While competition and customer clauses can support a claim, recent judgments show that this is not enough to prove to the Danish courts that an employee has illegitimately accessed and used trade secrets. 

In the Sea and Maritime Court’s decisions in Revisionsfirmaet A Statsautoriseret Revisonsaktieselskab v ReVision+ Statsautoriseret Revisionsaktieselskab (BS-49378/2020-SHR) and Revisionsfirmaet A Statsautoriseret Revisonsaktieselskab v RéVision + Rådgivning og SKAT Statsautoriseret Revisionsaktieselskab (BS-6061/2022-SHR), the plaintiff claimed that several audit firms had breached the Trade Secrets Act by taking a number of its clients. 

The court found that this had not be proven. Among other things, the court emphasised that:

  • some of the clients had contacted the defendant – a former employee of the plaintiff – directly;
  • the plaintiff itself had written to existing clients informing them that the defendant had resigned; and
  • of the clients that went with the defendant following their resignation, most had been with them prior to their employment with the plaintiff.
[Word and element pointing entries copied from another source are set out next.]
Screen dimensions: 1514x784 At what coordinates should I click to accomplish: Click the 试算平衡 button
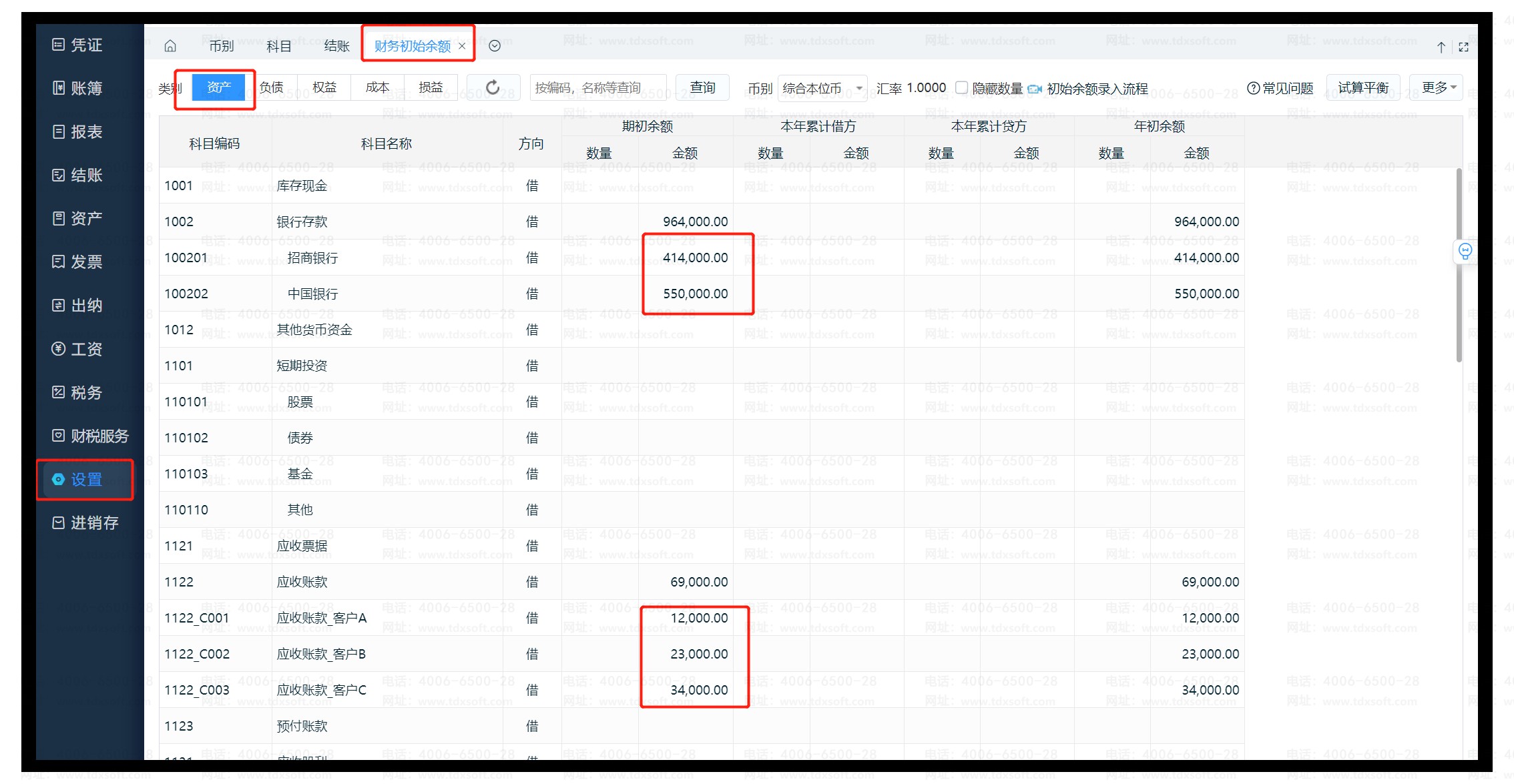(x=1362, y=87)
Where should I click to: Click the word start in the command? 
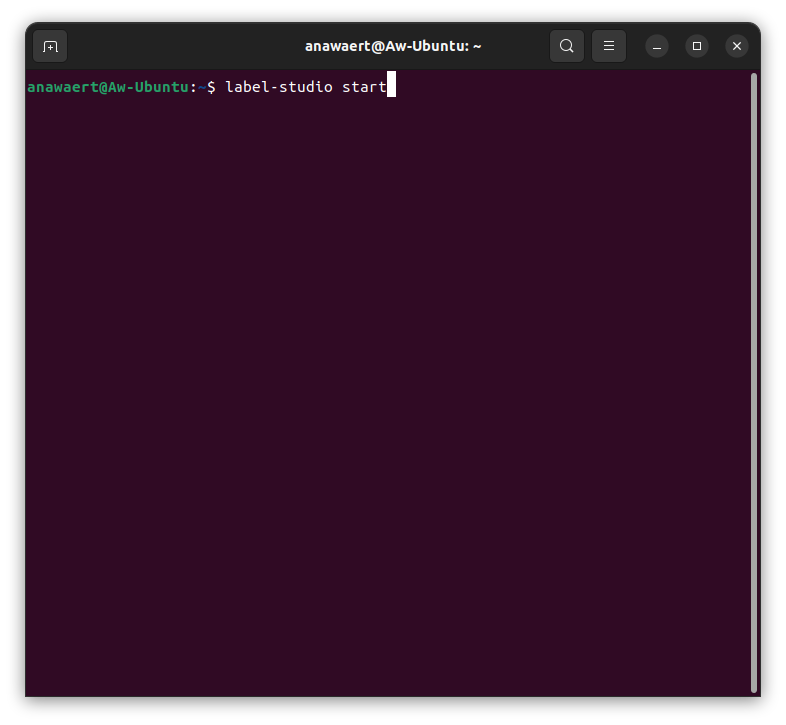click(x=364, y=87)
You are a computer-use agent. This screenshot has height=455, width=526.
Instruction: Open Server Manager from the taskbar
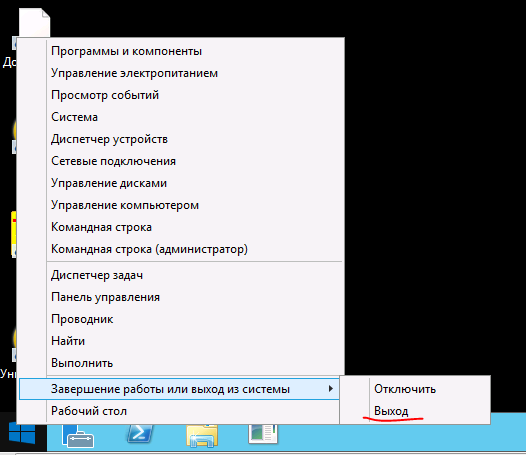click(78, 436)
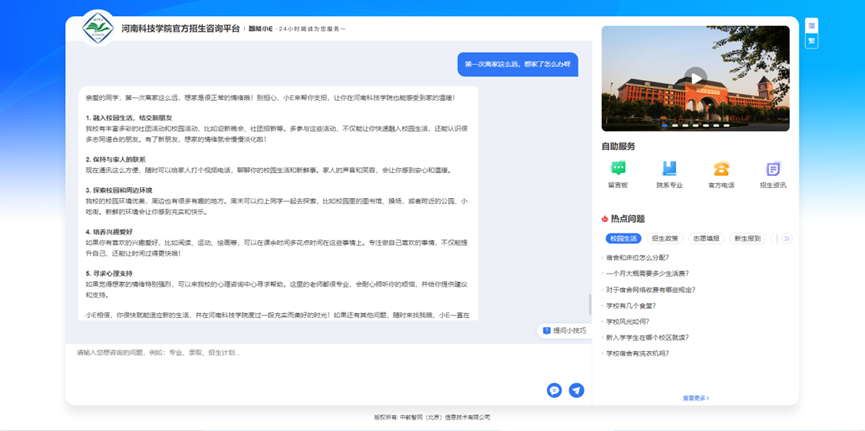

An interesting point was that the plaintiff and defendant had a competition and customer clause that stated: 

Even if the customer clause has been terminated, [you] are covered by the Trade Secrets Act, which prohibits the use of trade secrets, such as customer information, without consent. This means that [you] are not entitled to – either directly or indirectly – contact the company’s clients when you resign…

However, the court ruled that this was not applicable in the case. 

The contract also included a clause stating that any dispute must be brought before the Arbitration Court. For this reason, the Sea and Maritime Court refused to include this section in its decision and ruled that the remaining evidence was insufficient to prove that the former employee had misappropriated the plaintiff’s trade secrets to sell – or seek to sell – its services to customers.

In Innovative Business Software Av AlarmPeople (SH2023 BS-21360/2022-SHR), the Sea and Maritime Court had to decide whether an employee had acquired, possessed and/or passed on confidential information belonging to company A in violation of the Trade Secrets Act.

One of the key questions was whether a former employee had gained access to a confidential tender offer that was sent to company B. While the employee delegated work to others, it was documented that they had accessed the files containing the tender. After the employee was later hired by a new company, company B called the employee – who made a tender offer on the same project. 

Following the witness statements, the court found that company A had contacted the employee and stated what should be included in the tender offer; it had not been proven that the employee had prepared the tender offer using their former employer’s trade secrets. 

Further, it could not be ruled out that the employee was able to prepare the offer on the basis of the information from company A and their general experience in the field, as well as information from subcontractors. As such, the court did not find that the employee acted in violation of the Trade Secrets Act or the Marketing Act. 

Key takeaways

These cases indicate that it can be difficult to prove whether someone has obtained a trade secret. It is challenging to separate knowledge related to a trade secret and knowledge accumulated throughout one’s development and employment. 

In addition to protecting trade secrets through a series of reasonable steps, Employers must also be very aware of the correct action to take in case of a dispute over employment contracts and clauses therein, as many disputes take place through arbitration rather than in court.